• WHAT IS REQUIRED: Reproduce all of the rows below word for word, with nothing added, dropped, or changed.
○ ○ ○ ○ ○
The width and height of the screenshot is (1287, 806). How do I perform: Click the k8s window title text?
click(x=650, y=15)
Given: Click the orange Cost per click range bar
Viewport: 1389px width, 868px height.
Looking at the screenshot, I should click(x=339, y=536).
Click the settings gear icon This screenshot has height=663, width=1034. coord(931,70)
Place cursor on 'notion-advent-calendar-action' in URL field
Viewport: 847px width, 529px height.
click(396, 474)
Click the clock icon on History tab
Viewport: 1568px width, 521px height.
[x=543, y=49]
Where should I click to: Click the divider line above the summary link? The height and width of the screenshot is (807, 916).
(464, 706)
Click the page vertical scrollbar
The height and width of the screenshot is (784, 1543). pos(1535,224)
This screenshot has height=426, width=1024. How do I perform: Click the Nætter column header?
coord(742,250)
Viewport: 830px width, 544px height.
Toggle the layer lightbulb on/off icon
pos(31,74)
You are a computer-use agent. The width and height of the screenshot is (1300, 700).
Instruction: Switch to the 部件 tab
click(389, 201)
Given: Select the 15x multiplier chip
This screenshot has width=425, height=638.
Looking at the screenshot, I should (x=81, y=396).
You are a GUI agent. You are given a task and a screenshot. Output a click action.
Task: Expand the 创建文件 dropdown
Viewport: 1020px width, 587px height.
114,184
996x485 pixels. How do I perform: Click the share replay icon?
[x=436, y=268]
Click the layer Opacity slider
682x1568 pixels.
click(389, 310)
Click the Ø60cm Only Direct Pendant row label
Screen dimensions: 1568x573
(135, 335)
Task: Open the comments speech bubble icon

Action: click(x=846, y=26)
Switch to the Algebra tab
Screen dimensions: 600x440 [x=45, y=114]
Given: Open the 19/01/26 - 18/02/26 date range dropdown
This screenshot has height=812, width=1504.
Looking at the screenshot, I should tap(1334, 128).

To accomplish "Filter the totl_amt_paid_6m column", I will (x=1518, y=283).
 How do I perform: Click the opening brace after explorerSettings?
○ ○ ○ ○ ○
• FULL OUTPUT:
The width and height of the screenshot is (1287, 806). How do I perform: Click the k8s window title text?
click(x=650, y=15)
Given: Click the orange Cost per click range bar
Viewport: 1389px width, 868px height.
Looking at the screenshot, I should click(x=339, y=536).
Click the settings gear icon This screenshot has height=663, width=1034. coord(931,70)
Place cursor on 'notion-advent-calendar-action' in URL field
Viewport: 847px width, 529px height.
click(396, 474)
Click the clock icon on History tab
Viewport: 1568px width, 521px height.
[x=543, y=49]
Where should I click to: Click the divider line above the summary link? The height and width of the screenshot is (807, 916).
(464, 706)
Click the page vertical scrollbar
The height and width of the screenshot is (784, 1543). pos(1535,224)
This screenshot has height=426, width=1024. How do I perform: Click the Nætter column header?
coord(742,250)
Viewport: 830px width, 544px height.
Toggle the layer lightbulb on/off icon
pos(31,74)
You are a computer-use agent. The width and height of the screenshot is (1300, 700).
Instruction: Switch to the 部件 tab
click(389, 201)
Given: Select the 15x multiplier chip
This screenshot has width=425, height=638.
Looking at the screenshot, I should (x=81, y=396).
You are a GUI agent. You are given a task and a screenshot. Output a click action.
Task: Expand the 创建文件 dropdown
Viewport: 1020px width, 587px height.
114,184
996x485 pixels. How do I perform: Click the share replay icon?
[x=436, y=268]
Click the layer Opacity slider
682x1568 pixels.
click(389, 310)
Click the Ø60cm Only Direct Pendant row label
Screen dimensions: 1568x573
(135, 335)
Task: Open the comments speech bubble icon

Action: click(x=846, y=26)
Switch to the Algebra tab
Screen dimensions: 600x440 [x=45, y=114]
Given: Open the 19/01/26 - 18/02/26 date range dropdown
This screenshot has height=812, width=1504.
Looking at the screenshot, I should tap(1334, 128).

To accomplish "Filter the totl_amt_paid_6m column", I will (x=1518, y=283).
 How do I perform: Click the opening brace after explorerSettings?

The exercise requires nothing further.